[Problem]:
Show each line of the records below that contains the word "named", copied in full.

[Source data]:
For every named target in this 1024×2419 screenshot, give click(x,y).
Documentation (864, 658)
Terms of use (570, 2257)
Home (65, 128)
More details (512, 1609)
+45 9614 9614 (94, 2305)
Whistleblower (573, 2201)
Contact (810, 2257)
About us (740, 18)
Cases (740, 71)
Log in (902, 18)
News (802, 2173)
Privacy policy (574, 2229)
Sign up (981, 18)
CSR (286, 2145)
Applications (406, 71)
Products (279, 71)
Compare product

[Task solution]:
For every named target in this 1024×2419 screenshot, give click(x,y).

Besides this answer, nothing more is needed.